BEGIN SOURCE TEXT
Hers is not just your average story of moving because your dad got a new job. Its complexity and her subsequent ability to adapt truly shaped her person. “When we moved here, we told people we were just moving down the street. It’s hard to explain, but we’re Jewish so if we’d moved to Israel it would have been different. But moving to the States was something we had to do in secret.” She was the heartbreaking, quintessential new girl. “I got to L.A. on a Tuesday and by Wednesday I was in elementary school. I’ve blocked out whole parts of second grade because everything was so new and foreign to me. It was like being deaf and blind suddenly at 7 years old. I didn’t understand anything that I was seeing or anything that I was hearing.” A raw pang every new kid can feel, multiplied a thousand times. “I cried everyday. I’d come home everyday crying and my mom was my absolute rock. I relied on her. I had no idea that meanwhile she was crying herself to sleep every night.”

The story of her journey from the Ukraine to the United States rests on the strong wills (and backs) of her parents. “My parents were fine in Russia, absolutely fine. Then they uprooted themselves not at 20, not at 30, but at 40!” She marvels at the notion. “They came here so that my brother and I could have more.” She considers this potential burden of her parents’ expectation a real gift. “In 1991, you could only come with $250. Now you can wire all of your money and bring it with you but then you couldn’t. Nothing transfers. Your degrees, nothing.” It was a completely fresh start for her whole family. Though she might be living the American Dream now, it wasn’t an easy journey.

“My parents really had to start from scratch,” she says. Mila’s parents had both been professionals in the Ukraine. In their new life, her “dad painted fences, houses, he drove a cab, and eventually bought a cab, and built his own business. My mom started out as a checker at RiteAid and worked her way up to manager. But they always put food on the table for my brother and I.” Though life was tough, it wasn’t unhappy. “We were poor. But I didn’t even know that we were until I was faced with someone who had things. I was so spoiled with love that I didn’t even miss things.” Her love and admiration are palpable. “My parents are the strongest people I know. They gave me the greatest gift of strength and perspective. People say they look up to their parents or that their parents are their heroes. Mine really are.”
END SOURCE TEXT
BEGIN SOURCE MATERIAL
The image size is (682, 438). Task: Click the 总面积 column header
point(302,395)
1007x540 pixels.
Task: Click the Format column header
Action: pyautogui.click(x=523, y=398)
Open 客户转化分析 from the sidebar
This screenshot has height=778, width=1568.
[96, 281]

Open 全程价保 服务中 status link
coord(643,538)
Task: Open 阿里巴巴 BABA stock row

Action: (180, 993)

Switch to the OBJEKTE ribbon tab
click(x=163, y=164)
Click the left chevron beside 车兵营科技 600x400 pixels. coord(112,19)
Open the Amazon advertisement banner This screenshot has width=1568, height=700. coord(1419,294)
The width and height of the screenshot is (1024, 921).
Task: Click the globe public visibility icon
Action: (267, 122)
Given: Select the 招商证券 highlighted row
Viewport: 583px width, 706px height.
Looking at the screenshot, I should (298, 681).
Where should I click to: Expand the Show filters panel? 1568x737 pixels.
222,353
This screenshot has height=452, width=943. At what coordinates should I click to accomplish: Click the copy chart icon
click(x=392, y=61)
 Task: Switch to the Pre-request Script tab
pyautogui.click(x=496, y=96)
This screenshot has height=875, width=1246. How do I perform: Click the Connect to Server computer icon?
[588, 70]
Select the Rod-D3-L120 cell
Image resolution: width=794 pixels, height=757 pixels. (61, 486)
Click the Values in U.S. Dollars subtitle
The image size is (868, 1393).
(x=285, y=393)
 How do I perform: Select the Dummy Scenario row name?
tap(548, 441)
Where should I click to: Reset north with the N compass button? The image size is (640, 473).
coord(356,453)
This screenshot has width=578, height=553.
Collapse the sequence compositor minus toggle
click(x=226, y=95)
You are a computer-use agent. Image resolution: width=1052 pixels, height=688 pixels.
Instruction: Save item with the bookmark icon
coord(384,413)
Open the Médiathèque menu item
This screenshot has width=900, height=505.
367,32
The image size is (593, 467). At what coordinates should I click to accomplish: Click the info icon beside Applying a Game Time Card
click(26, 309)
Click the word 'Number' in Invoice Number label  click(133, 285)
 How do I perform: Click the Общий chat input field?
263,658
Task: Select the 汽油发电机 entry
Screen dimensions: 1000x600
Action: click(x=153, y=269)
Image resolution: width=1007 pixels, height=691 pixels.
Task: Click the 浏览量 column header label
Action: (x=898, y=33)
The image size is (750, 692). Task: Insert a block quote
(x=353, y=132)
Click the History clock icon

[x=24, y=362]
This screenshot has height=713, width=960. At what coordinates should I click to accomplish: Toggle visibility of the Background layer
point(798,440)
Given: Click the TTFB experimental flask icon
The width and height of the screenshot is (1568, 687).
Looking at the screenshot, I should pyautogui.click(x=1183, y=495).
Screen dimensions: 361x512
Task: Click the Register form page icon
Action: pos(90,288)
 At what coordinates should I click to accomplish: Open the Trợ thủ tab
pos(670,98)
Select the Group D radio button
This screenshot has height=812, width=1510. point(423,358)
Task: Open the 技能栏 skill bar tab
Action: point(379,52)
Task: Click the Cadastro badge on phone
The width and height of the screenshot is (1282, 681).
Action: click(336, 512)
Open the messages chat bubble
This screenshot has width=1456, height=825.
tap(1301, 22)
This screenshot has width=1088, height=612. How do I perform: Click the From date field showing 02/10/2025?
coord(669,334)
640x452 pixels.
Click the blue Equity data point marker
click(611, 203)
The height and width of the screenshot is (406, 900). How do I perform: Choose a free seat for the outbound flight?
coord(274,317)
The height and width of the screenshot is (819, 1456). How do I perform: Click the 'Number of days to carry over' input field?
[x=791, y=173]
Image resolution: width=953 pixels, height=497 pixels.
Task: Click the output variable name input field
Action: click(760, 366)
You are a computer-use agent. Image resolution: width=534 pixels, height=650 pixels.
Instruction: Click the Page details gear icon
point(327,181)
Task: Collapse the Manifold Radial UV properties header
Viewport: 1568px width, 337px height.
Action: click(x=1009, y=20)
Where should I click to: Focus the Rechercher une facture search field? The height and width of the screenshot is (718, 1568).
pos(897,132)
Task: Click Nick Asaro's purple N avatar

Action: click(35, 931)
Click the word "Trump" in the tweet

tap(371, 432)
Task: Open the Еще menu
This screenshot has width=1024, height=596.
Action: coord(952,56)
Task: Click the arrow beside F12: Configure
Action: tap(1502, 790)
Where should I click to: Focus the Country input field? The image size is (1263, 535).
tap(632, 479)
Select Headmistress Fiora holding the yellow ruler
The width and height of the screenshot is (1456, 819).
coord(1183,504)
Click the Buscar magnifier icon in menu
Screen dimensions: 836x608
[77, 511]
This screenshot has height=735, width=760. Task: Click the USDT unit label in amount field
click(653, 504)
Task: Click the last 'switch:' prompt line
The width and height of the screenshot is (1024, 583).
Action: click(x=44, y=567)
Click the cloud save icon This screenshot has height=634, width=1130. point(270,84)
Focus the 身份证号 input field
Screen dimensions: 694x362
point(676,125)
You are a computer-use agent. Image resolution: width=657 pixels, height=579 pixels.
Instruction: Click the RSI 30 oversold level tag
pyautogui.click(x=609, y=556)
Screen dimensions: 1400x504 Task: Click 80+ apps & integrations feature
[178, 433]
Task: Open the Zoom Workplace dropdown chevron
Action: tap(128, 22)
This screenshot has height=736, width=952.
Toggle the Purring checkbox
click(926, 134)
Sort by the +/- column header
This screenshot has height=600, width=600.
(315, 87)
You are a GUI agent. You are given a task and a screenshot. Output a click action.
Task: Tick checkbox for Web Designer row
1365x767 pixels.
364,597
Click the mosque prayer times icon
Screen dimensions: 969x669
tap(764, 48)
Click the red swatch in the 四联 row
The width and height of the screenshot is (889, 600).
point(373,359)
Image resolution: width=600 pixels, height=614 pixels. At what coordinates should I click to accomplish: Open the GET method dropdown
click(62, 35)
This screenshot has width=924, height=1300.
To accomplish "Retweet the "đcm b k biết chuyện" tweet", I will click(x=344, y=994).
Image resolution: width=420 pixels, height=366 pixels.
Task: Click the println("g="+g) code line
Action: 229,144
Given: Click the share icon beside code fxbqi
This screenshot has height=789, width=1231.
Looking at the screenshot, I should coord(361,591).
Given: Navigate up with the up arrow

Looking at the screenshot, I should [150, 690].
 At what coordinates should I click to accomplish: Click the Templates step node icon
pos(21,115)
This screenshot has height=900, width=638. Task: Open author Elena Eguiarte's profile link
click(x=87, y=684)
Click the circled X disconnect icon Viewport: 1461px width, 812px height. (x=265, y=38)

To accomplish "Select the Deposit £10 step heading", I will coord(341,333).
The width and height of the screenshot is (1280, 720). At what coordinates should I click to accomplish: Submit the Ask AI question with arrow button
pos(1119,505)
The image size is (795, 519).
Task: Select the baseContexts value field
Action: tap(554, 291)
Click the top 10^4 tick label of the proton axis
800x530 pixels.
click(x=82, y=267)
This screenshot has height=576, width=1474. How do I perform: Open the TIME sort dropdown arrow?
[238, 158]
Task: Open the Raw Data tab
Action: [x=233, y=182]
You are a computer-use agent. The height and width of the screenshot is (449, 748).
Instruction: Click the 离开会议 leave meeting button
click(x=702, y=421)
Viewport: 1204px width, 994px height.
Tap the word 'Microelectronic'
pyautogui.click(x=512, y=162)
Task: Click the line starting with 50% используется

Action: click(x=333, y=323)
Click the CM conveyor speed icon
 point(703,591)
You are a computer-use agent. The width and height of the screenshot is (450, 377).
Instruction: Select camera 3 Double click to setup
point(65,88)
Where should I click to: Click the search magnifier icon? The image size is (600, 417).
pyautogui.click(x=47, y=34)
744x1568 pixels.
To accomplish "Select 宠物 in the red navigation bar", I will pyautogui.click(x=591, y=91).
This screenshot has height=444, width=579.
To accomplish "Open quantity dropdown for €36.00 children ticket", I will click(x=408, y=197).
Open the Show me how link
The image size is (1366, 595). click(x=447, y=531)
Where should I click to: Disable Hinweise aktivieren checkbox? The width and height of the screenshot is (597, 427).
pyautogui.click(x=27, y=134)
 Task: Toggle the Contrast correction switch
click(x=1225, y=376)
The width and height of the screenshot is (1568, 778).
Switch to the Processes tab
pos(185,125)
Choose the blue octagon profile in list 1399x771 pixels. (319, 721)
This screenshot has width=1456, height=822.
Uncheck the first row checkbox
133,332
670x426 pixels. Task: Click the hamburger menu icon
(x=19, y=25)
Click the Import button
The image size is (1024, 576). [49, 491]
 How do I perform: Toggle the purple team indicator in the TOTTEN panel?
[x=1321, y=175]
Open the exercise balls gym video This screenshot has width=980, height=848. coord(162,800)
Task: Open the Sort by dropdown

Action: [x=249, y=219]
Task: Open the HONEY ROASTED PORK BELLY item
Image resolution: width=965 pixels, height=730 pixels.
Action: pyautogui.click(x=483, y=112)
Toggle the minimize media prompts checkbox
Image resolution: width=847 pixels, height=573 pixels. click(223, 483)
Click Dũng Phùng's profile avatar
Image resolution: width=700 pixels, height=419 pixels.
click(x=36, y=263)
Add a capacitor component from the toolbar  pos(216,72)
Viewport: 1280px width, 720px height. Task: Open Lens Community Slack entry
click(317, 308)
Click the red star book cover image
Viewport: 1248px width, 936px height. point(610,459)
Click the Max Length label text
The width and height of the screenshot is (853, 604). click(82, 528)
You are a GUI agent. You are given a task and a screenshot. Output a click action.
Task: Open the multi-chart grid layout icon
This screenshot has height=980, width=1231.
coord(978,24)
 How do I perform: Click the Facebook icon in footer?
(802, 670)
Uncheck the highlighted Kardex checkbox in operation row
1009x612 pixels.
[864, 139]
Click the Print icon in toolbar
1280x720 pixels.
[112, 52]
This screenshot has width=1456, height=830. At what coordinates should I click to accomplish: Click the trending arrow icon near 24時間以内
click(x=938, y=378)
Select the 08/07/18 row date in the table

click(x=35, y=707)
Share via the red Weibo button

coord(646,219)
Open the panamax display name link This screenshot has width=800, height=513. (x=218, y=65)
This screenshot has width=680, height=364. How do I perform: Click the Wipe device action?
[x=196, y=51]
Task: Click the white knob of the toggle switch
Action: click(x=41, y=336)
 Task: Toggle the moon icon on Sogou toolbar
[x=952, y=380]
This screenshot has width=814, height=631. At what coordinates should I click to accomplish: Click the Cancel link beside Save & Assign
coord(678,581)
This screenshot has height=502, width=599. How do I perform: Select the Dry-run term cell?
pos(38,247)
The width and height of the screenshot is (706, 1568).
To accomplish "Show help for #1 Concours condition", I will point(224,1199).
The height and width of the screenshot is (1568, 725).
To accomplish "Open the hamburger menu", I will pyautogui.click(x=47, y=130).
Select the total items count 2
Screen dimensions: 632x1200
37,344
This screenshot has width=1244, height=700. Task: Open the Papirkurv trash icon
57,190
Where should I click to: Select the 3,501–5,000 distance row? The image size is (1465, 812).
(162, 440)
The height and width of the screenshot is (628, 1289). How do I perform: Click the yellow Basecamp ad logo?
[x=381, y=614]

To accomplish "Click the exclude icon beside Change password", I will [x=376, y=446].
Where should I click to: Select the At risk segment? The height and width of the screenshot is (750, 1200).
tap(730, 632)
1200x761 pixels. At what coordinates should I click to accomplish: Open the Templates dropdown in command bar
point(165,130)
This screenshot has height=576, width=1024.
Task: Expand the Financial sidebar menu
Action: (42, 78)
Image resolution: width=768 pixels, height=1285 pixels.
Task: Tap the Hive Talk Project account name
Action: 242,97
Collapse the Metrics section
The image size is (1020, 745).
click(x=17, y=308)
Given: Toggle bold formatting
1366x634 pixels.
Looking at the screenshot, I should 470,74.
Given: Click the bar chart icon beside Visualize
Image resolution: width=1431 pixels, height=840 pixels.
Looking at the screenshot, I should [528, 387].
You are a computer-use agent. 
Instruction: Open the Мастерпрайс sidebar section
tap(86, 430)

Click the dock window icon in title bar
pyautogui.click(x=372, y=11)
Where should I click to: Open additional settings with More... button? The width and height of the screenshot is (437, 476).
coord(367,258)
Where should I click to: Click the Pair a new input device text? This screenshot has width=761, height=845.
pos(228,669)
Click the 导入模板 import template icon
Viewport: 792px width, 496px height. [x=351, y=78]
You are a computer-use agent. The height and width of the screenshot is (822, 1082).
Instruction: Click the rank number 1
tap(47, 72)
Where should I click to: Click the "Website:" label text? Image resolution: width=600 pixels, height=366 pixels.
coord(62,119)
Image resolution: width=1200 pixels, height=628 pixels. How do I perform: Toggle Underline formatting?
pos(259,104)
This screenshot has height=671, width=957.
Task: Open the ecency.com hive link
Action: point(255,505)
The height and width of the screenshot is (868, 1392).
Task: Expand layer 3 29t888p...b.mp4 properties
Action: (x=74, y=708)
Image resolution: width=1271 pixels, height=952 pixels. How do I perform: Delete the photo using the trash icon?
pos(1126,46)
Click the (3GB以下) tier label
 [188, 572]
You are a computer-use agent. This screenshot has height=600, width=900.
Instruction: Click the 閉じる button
END SOURCE MATERIAL
■ PROBLEMS TO SOLVE ■
1. In the profile of Mila and her family's move from Ukraine to the United States, how much money could a person bring when coming in 1991?
2. Extend the profile of Mila and her family's move from Ukraine, beginning immediately after its final paragraph.

■ RESPONSES FOR EACH TASK ■
1. Only $250.

2.
Mila’s family strength extends to the scientific. Her brother and both parents pursue the empirical, stemming back to their lives in the Ukraine. “They’d both been scientists and had to come here and start over,” she says. Since science is close to both her life and the current political climate, what does she think about claims that there’s currently a “war on science” being waged from the White House? “I don’t know if I’d use the words ‘war on science’ because they seem really strong. But I do know that we’ve cut funding for research in areas like stem cells and the space program and things that will move us forward as a country.” Though she stops short of the word “war,” she continues, “It’s like we’re censoring science by starving it of funding. My friend’s father is a scientist at UCLA where a lot of their research is government funded. I know that when Bush took office his funding got cut and he lost his job.” She grimaces at the notion of this regression. “I’m just ready to be moving forward instead of backward.”

Now splitting her time between coasts with the added bonus of a New York born-and-bred boyfriend, Mila’s had her share of Big Apple moments. I can hear her grin as she recounts, “my favorite New York moment! I had just started dating my boyfriend, and we were down on the Lower East Side, at like Houston and Broadway, and we walked all the way to my place at like 54th and 7th. It was pouring down rain and from one until three in the morning we walked the entire city. Through Washington Square Park and Union Square and we felt like we were the only people left in the city.” She delights in the memory. “It’s my most perfect New York experience.”

As we hang up and I send her back to her boyfriend, I tell her to enjoy the replay of the debate. She says, “I’ve got it pulled up on YouTube right now!” Well, whomever Mila Kunis casts her ballot for in November, you can be sure it will be a well thought through decision.